I personally think that 15 minutes is a bit long, but I haven't changed it on any of my forums. I hate getting excited that a particular person might be on only to find out that they left 14 minutes ago.
vBulletin Options -> vBulletin Options -> Cookie and HTTP Header Options -> Cookie Timeout. I have mine set for thirty minutes because when you want people to create long quality posts, it is very discouraging to be logged out in the middle of writing such a post. Not everyone checks Remember Me. Fifteen minutes is often too short for someone to write, format and contribute a worthwhile topic. I don't really care what the "Who's Online" says. It can never be completely accurate on the web anyway.
Ok Ive set it to 1800 now some of my members have been complaining about getting kicked off after writing a long post, so hopefully that shall stop now
1900 seconds... which is about 31 seconds. Don't know why I set it quite to that exact second amount.

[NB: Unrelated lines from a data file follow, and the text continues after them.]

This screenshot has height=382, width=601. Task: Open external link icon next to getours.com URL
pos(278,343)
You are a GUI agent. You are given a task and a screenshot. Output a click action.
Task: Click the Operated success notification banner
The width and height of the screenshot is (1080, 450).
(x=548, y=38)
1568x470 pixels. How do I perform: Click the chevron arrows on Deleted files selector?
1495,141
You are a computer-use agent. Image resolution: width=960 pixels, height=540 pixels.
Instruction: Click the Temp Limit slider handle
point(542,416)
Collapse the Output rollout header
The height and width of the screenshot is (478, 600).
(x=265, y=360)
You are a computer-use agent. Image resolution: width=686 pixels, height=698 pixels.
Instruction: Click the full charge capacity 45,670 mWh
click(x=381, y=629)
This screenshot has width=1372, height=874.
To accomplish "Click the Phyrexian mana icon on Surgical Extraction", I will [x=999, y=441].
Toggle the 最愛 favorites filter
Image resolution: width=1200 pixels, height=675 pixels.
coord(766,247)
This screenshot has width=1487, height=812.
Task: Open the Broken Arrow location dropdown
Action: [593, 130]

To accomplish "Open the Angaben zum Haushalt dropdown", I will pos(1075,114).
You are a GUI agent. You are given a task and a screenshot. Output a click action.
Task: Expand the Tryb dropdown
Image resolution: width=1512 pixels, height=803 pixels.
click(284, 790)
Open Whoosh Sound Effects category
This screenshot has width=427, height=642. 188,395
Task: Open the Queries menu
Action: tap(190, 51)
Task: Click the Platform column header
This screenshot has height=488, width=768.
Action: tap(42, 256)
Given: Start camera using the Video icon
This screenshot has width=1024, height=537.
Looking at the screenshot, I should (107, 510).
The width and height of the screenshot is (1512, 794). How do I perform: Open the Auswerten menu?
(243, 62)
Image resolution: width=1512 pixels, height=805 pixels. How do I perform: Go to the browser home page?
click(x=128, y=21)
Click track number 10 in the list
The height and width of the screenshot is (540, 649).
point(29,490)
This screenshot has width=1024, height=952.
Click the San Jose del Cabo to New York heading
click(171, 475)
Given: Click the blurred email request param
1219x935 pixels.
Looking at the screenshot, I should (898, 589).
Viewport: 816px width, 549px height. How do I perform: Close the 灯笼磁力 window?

ok..so does this actually mean when they close their page they stay online or no? I never did understand this 100%...
Actually sessions are deleted from the database after an hour of inactivity. The system will stop showing them as active after the cookie timeout passes. Technically, you cannot stay logged into a web page as far as the server is concerned. The web is designed to be stateless. However you can use smoke and mirrors or rather cookies and sessions to make it appear that you are continually logged in. The way vBulletin does this is it checks your cookies and the session record in the database on every page load. If they match it logs you in. If they don't and you don't have "Remember Me" checked, it asks you to log in again. With the sessions, a user will show up in the What's Going On box for as long as your cookie timeout is. The timer starts only after their last page load. Each page load restarts the timer and logs the user in simultaneously.
From what I understand is that yes, from the time the user is inactive on the forum, it will keep them 'logged in' for the set amount of time until the cookies expire, unless the person manually logs out. Have I got that right?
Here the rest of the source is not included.